Entries taken from a collection
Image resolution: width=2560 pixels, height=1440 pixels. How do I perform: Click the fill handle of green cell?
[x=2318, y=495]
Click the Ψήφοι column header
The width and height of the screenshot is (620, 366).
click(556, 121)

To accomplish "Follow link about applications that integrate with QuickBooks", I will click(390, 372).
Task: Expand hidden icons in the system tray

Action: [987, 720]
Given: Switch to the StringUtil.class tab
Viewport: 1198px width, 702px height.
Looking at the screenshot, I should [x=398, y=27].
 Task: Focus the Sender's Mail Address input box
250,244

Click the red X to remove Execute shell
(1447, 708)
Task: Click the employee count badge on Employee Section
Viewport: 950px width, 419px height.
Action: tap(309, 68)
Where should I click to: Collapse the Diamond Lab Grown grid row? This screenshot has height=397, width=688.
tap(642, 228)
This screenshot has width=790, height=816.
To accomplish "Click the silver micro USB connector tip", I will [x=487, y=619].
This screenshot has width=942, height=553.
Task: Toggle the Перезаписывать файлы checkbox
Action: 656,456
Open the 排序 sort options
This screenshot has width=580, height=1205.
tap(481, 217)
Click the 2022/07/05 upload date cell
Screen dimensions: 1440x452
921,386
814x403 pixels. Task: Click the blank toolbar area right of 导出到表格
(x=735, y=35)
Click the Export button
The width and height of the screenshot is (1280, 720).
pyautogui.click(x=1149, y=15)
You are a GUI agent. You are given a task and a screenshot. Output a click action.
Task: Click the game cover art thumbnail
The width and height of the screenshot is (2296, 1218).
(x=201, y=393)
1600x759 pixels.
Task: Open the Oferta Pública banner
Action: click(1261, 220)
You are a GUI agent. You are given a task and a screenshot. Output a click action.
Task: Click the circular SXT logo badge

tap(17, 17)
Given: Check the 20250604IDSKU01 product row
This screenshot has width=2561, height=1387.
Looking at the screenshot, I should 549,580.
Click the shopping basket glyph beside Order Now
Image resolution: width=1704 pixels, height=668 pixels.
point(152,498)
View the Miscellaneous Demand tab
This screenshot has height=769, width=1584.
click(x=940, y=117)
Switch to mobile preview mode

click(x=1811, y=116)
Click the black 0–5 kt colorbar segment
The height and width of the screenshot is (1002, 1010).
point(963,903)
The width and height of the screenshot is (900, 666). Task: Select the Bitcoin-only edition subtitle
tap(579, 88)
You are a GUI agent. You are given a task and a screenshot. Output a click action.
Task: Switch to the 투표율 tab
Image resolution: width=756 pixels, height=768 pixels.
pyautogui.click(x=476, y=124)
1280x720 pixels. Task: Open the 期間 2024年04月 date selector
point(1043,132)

» ACTIVITY: Without altering a single word, reproduce the entries above.

» RESPONSE TO THIS TASK:
Image resolution: width=2560 pixels, height=1440 pixels. How do I perform: Click the fill handle of green cell?
[x=2318, y=495]
Click the Ψήφοι column header
The width and height of the screenshot is (620, 366).
click(556, 121)

To accomplish "Follow link about applications that integrate with QuickBooks", I will click(390, 372).
Task: Expand hidden icons in the system tray

Action: [987, 720]
Given: Switch to the StringUtil.class tab
Viewport: 1198px width, 702px height.
Looking at the screenshot, I should [x=398, y=27].
 Task: Focus the Sender's Mail Address input box
250,244

Click the red X to remove Execute shell
(1447, 708)
Task: Click the employee count badge on Employee Section
Viewport: 950px width, 419px height.
Action: tap(309, 68)
Where should I click to: Collapse the Diamond Lab Grown grid row? This screenshot has height=397, width=688.
tap(642, 228)
This screenshot has width=790, height=816.
To accomplish "Click the silver micro USB connector tip", I will [x=487, y=619].
This screenshot has width=942, height=553.
Task: Toggle the Перезаписывать файлы checkbox
Action: 656,456
Open the 排序 sort options
This screenshot has width=580, height=1205.
tap(481, 217)
Click the 2022/07/05 upload date cell
Screen dimensions: 1440x452
921,386
814x403 pixels. Task: Click the blank toolbar area right of 导出到表格
(x=735, y=35)
Click the Export button
The width and height of the screenshot is (1280, 720).
pyautogui.click(x=1149, y=15)
You are a GUI agent. You are given a task and a screenshot. Output a click action.
Task: Click the game cover art thumbnail
The width and height of the screenshot is (2296, 1218).
(x=201, y=393)
1600x759 pixels.
Task: Open the Oferta Pública banner
Action: click(1261, 220)
You are a GUI agent. You are given a task and a screenshot. Output a click action.
Task: Click the circular SXT logo badge

tap(17, 17)
Given: Check the 20250604IDSKU01 product row
This screenshot has width=2561, height=1387.
Looking at the screenshot, I should 549,580.
Click the shopping basket glyph beside Order Now
Image resolution: width=1704 pixels, height=668 pixels.
point(152,498)
View the Miscellaneous Demand tab
This screenshot has height=769, width=1584.
click(x=940, y=117)
Switch to mobile preview mode

click(x=1811, y=116)
Click the black 0–5 kt colorbar segment
The height and width of the screenshot is (1002, 1010).
point(963,903)
The width and height of the screenshot is (900, 666). Task: Select the Bitcoin-only edition subtitle
tap(579, 88)
You are a GUI agent. You are given a task and a screenshot. Output a click action.
Task: Switch to the 투표율 tab
Image resolution: width=756 pixels, height=768 pixels.
pyautogui.click(x=476, y=124)
1280x720 pixels. Task: Open the 期間 2024年04月 date selector
point(1043,132)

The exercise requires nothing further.